Numerical Solution of a Coefficient Inverse Problem with Multi-Frequency Experimental Raw Data by a Globally Convergent Algorithm
This work addresses the challenging problem of detecting and identifying explosives using minimal, noisy experimental data, providing a practical inversion method without requiring advanced a priori knowledge.
The paper demonstrates a globally convergent numerical method for a coefficient inverse problem using multi-frequency experimental backscatter data, successfully reconstructing dielectric constants and locations of scattering objects with good accuracy despite high noise and minimal data.
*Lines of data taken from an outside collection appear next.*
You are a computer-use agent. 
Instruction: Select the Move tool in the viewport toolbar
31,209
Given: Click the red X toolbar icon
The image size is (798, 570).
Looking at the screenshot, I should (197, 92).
We analyze in this paper the performance of a newly developed globally convergent numerical method for a coefficient inverse problem for the case of multi-frequency experimental backscatter data associated to a single incident wave. These data were collected using a microwave scattering facility at the University of North Carolina at Charlotte. The challenges for the inverse problem under the consideration are not only from its high nonlinearity and severe ill-posedness but also from the facts that the amount of the measured data is minimal and that these raw data are contaminated by a significant amount of noise, due to a non-ideal experimental setup. This setup is motivated by our target application in detecting and identifying explosives. We show in this paper how the raw data can be preprocessed and successfully inverted using our inversion method. More precisely, we are able to reconstruct the dielectric constants and the locations of the scattering objects with a good accuracy, without using any advanced \emph{a priori} knowledge of their physical and geometrical properties.